Problem -
Format the material from its start through the line containing "Looking at the" as a two-column CSV with the headers instruction and response, one row per item, each value in a single quoted field with line breaks replaced by spaces. Omit the pictures.

--- Begin Entries supplied ---

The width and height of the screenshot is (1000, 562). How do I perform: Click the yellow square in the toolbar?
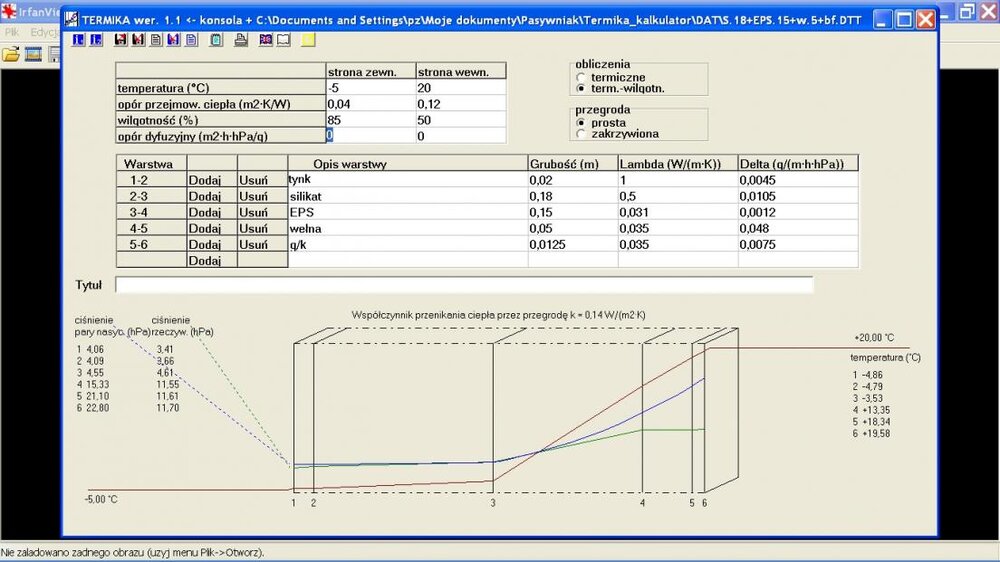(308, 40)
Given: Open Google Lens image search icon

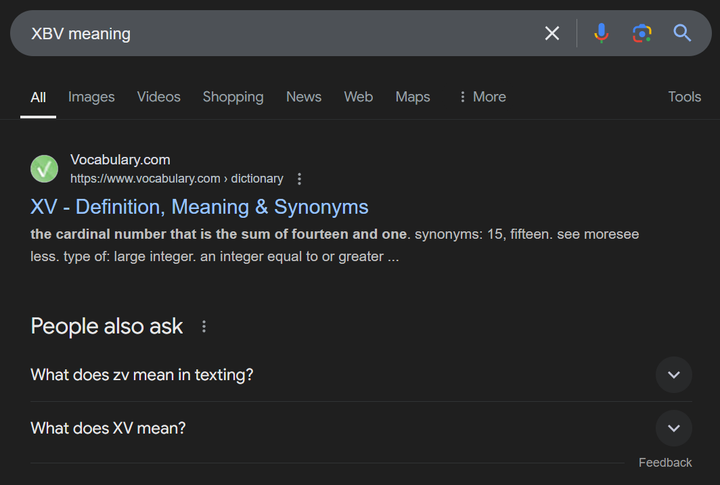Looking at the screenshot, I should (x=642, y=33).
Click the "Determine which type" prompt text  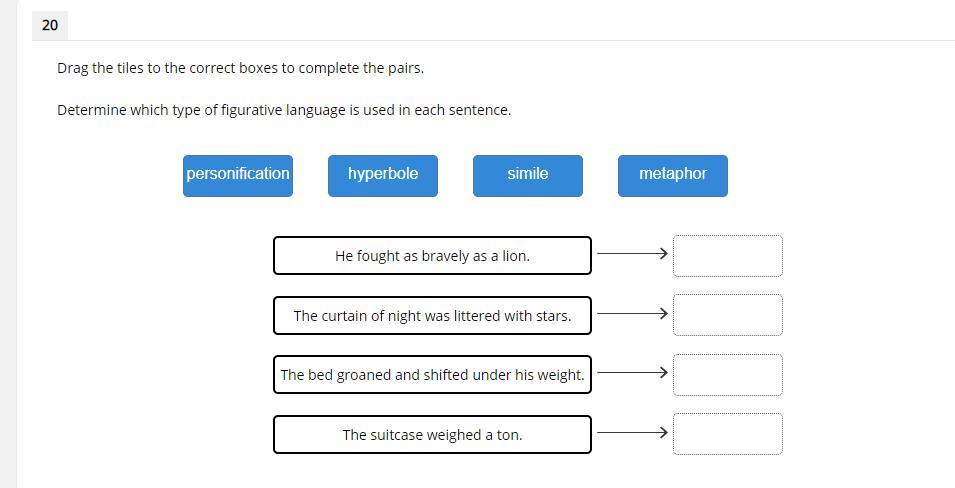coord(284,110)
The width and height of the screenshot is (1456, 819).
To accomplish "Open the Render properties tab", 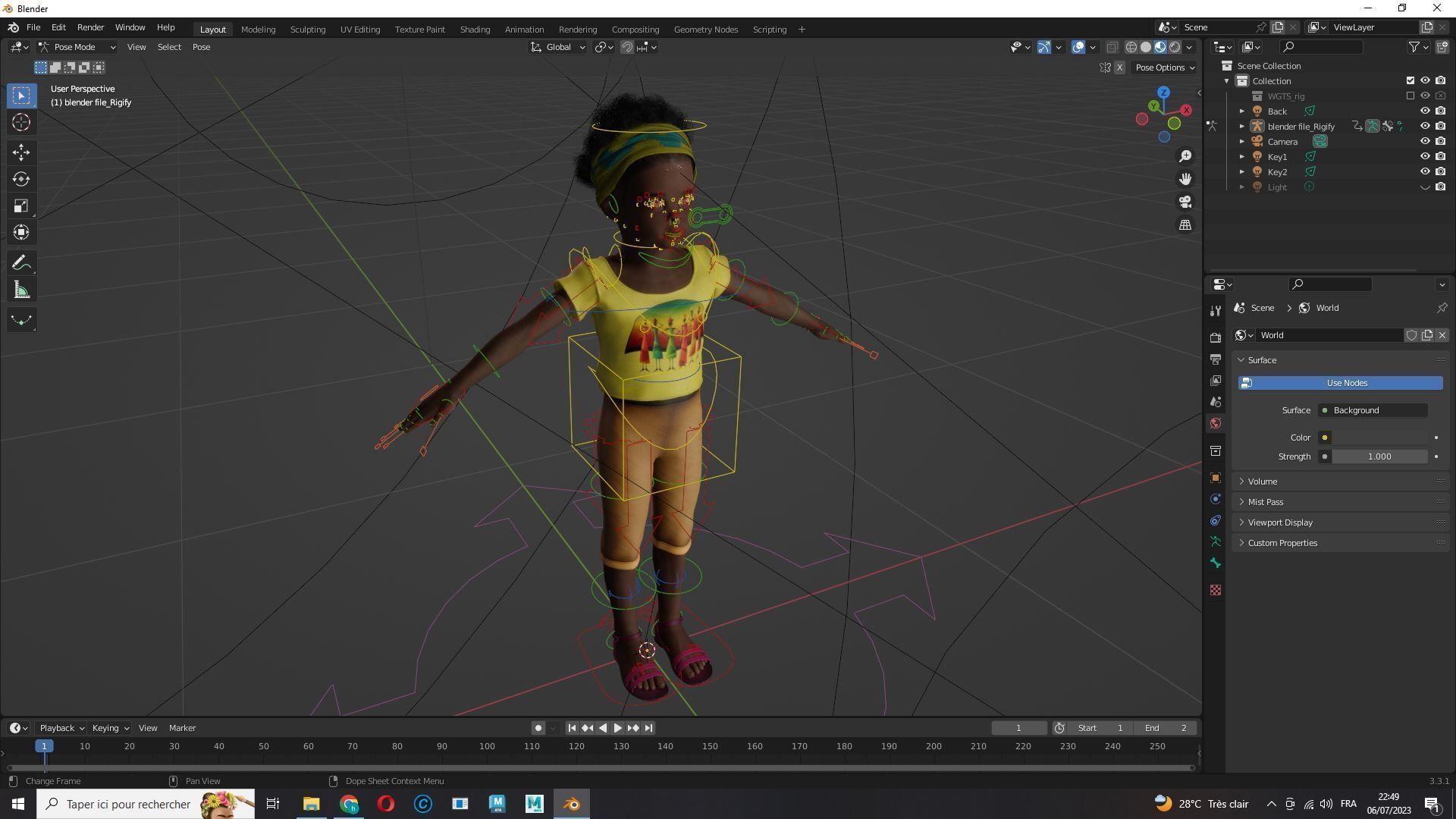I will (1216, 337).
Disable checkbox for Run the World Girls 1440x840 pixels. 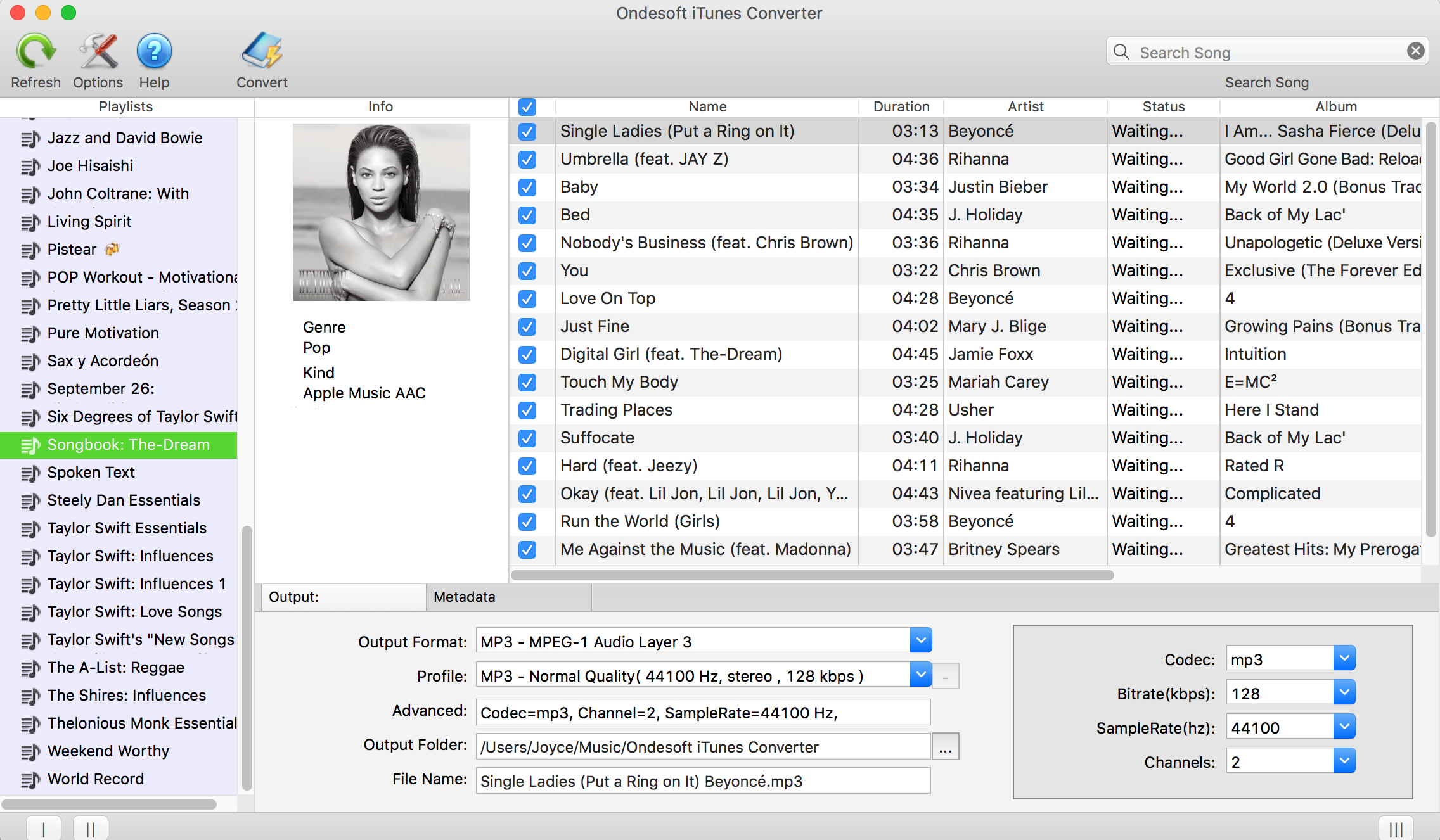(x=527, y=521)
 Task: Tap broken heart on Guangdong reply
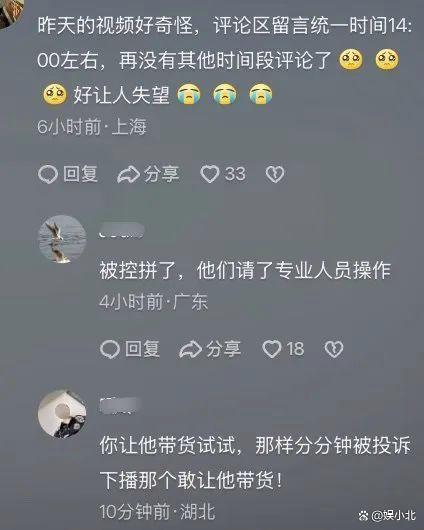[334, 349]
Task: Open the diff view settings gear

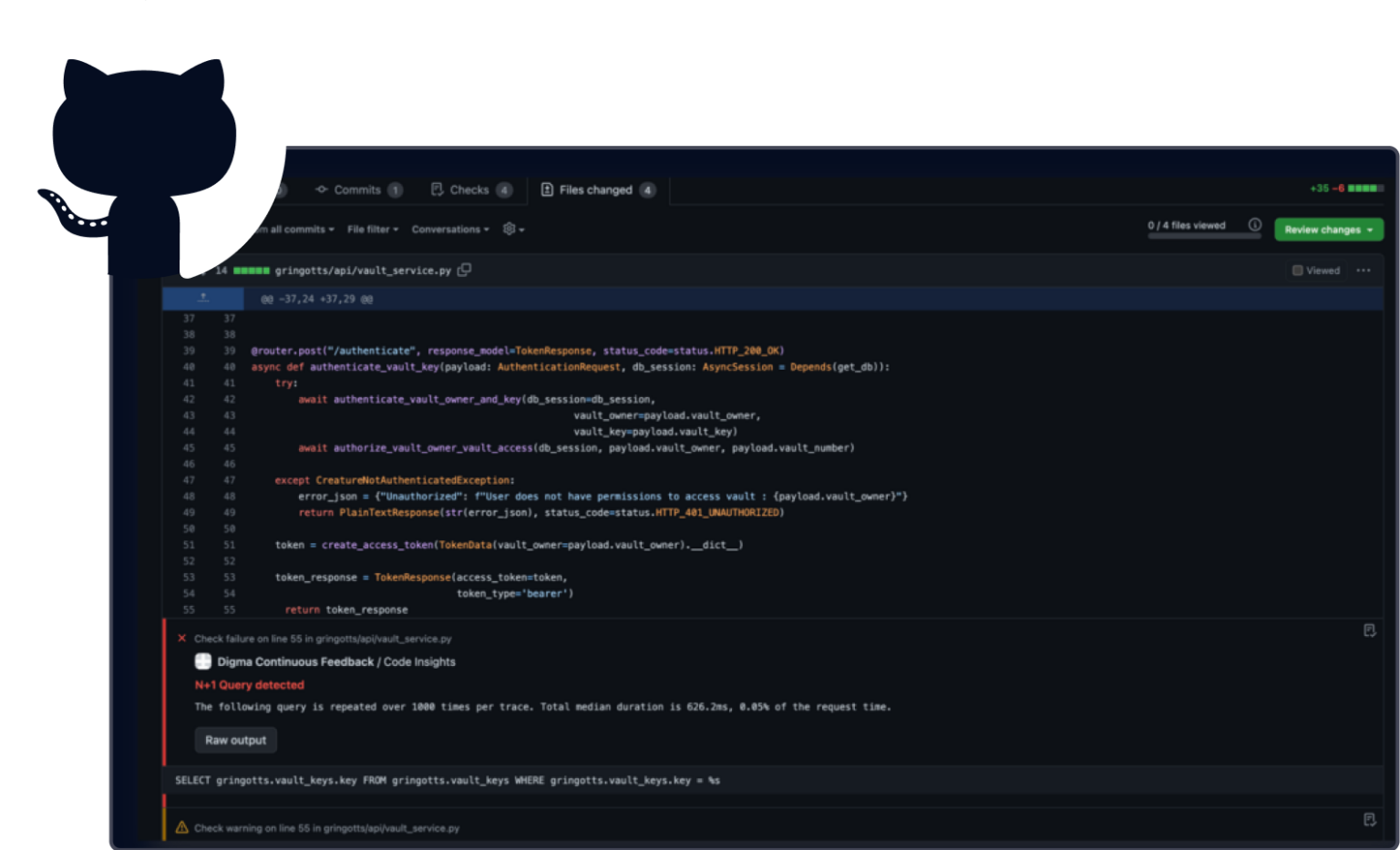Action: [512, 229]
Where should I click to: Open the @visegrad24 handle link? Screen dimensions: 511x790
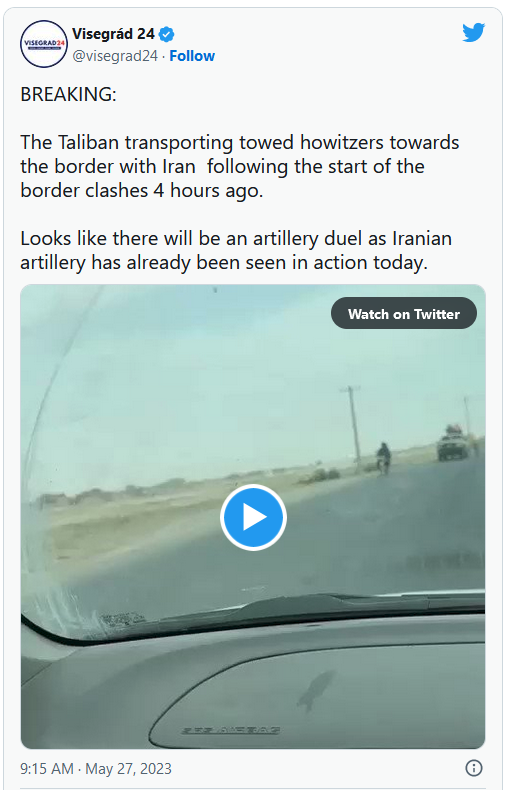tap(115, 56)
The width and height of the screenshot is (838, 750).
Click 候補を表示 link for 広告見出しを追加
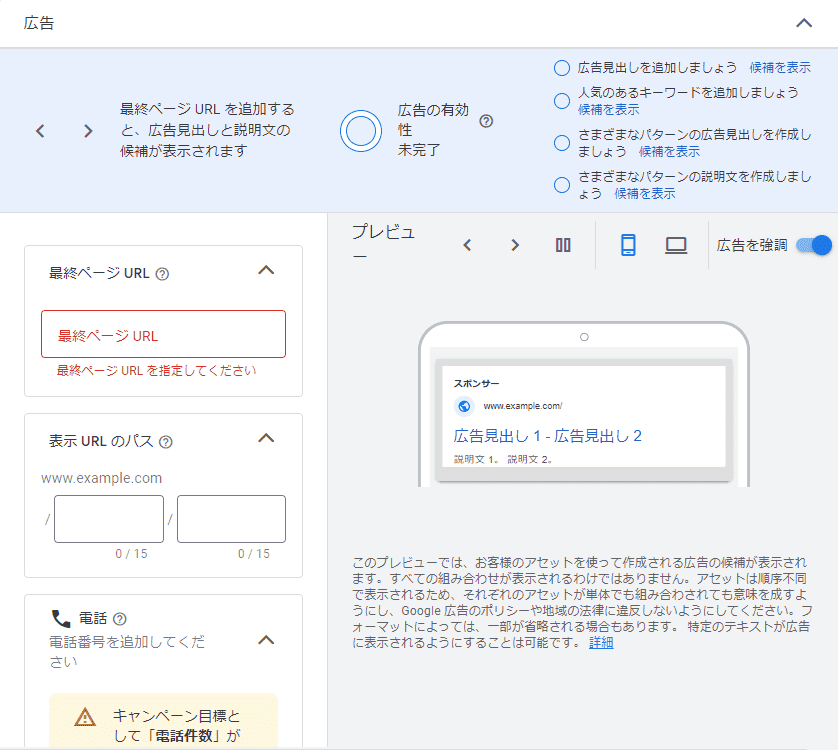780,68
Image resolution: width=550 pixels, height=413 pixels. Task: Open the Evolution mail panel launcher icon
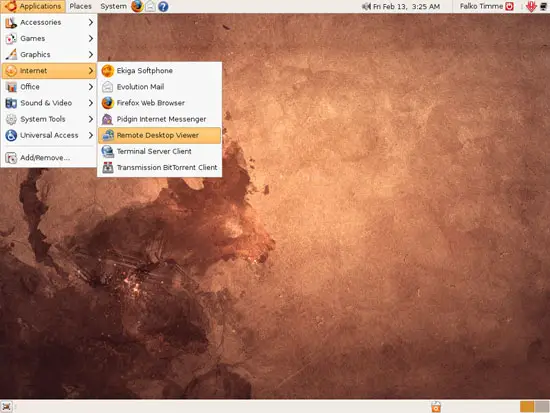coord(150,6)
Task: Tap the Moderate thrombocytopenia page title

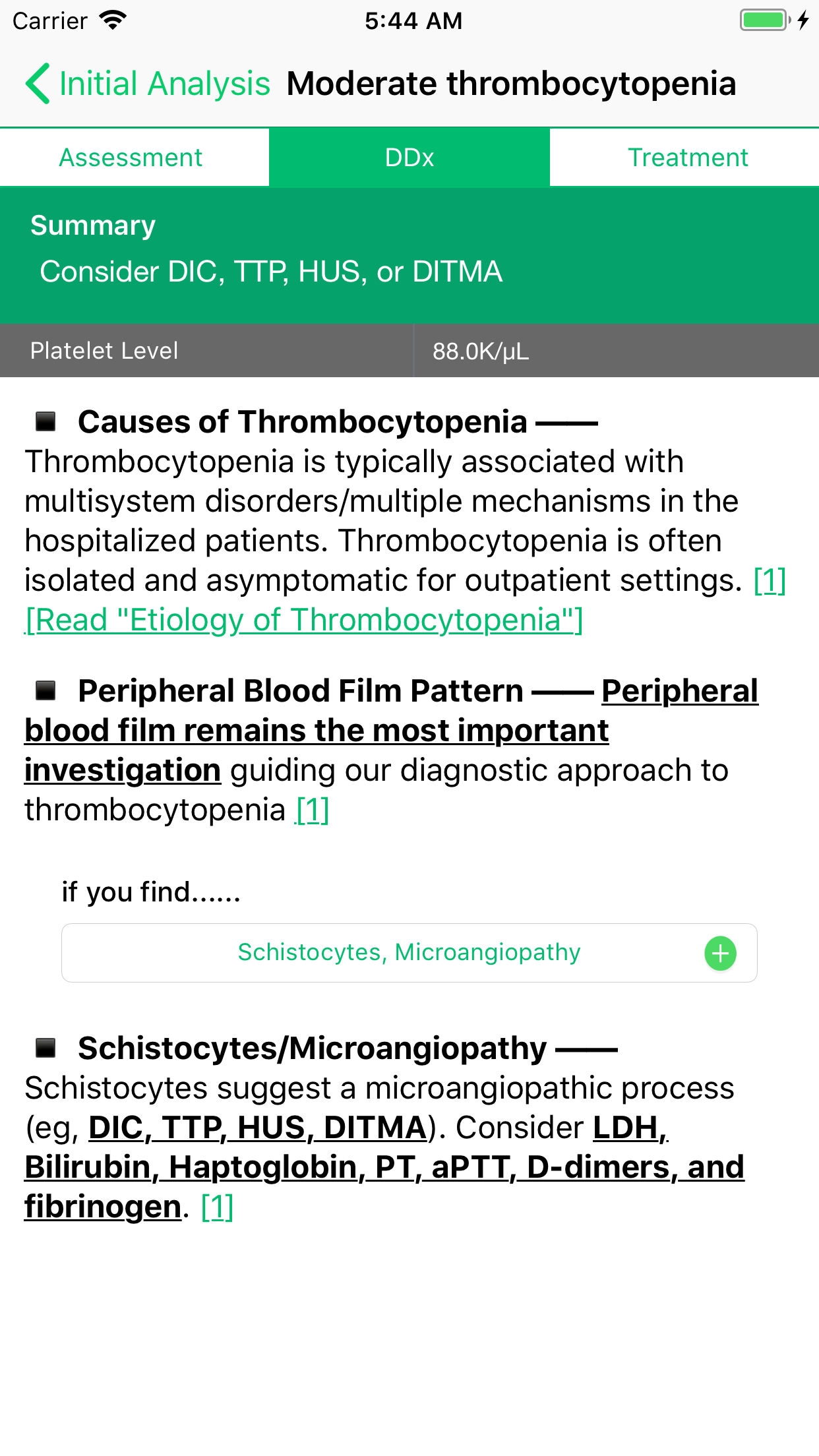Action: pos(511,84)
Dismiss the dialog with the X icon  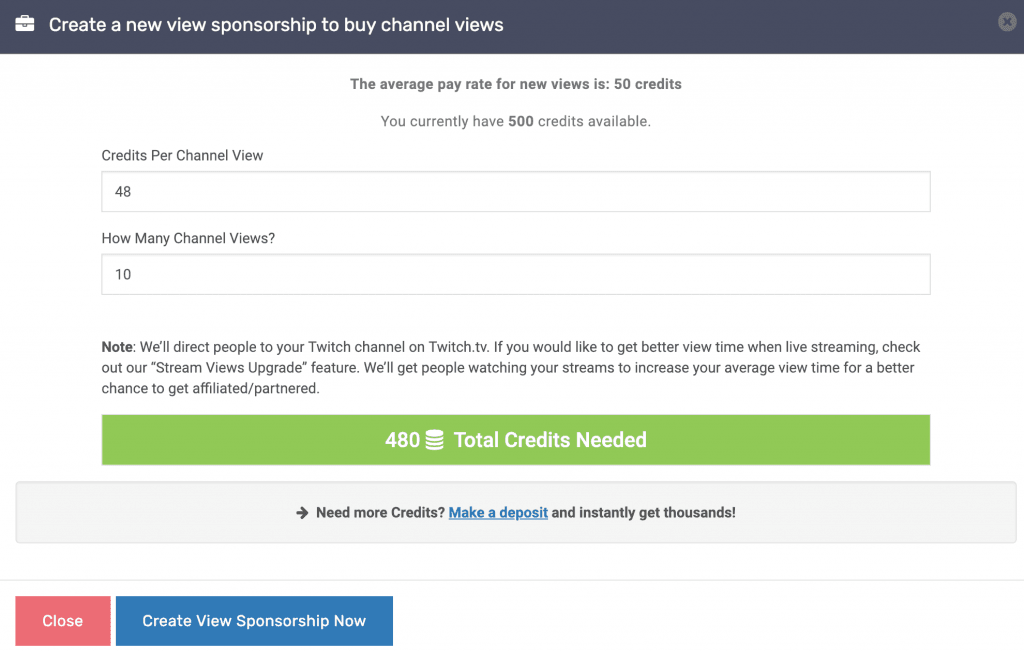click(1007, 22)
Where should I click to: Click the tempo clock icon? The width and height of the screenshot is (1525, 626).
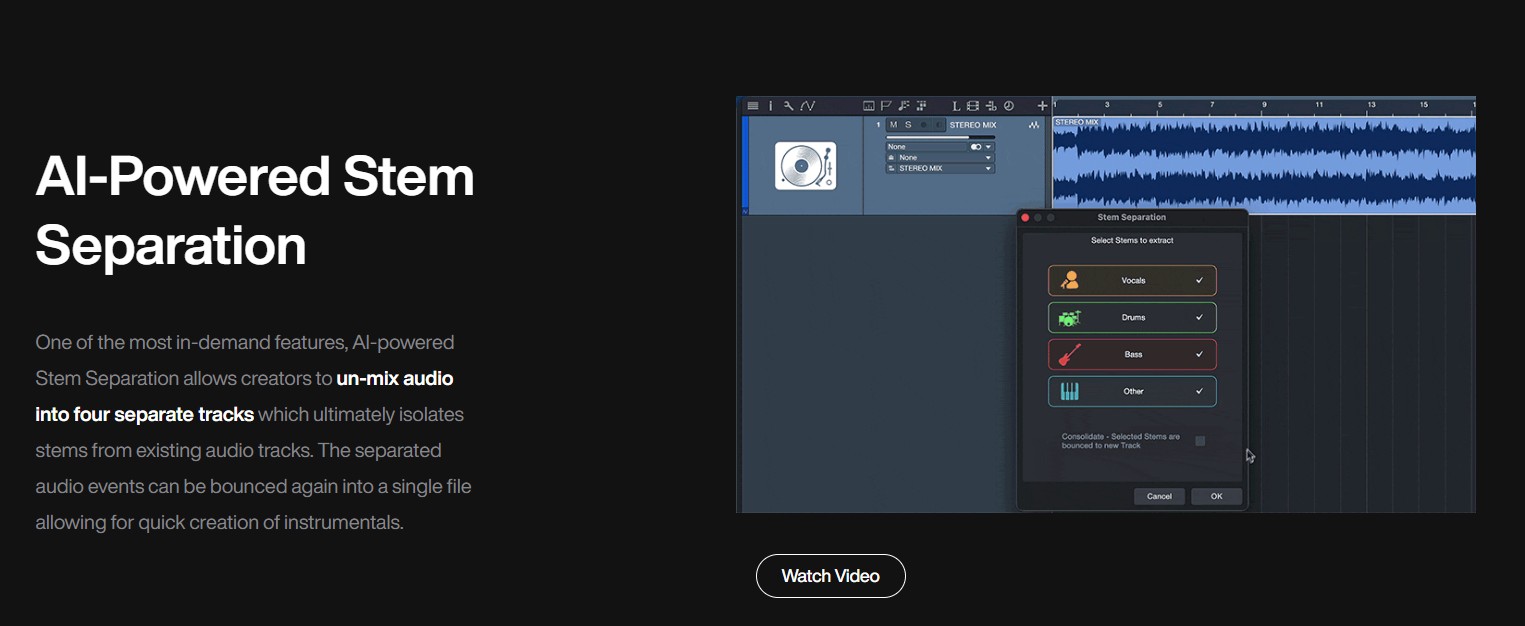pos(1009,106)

--- End Entries supplied ---

Written answer -
instruction,response
"The width and height of the screenshot is (1000, 562). How do I perform: Click the yellow square in the toolbar?","(308, 40)"
"Given: Open Google Lens image search icon","Looking at the screenshot, I should (x=642, y=33)."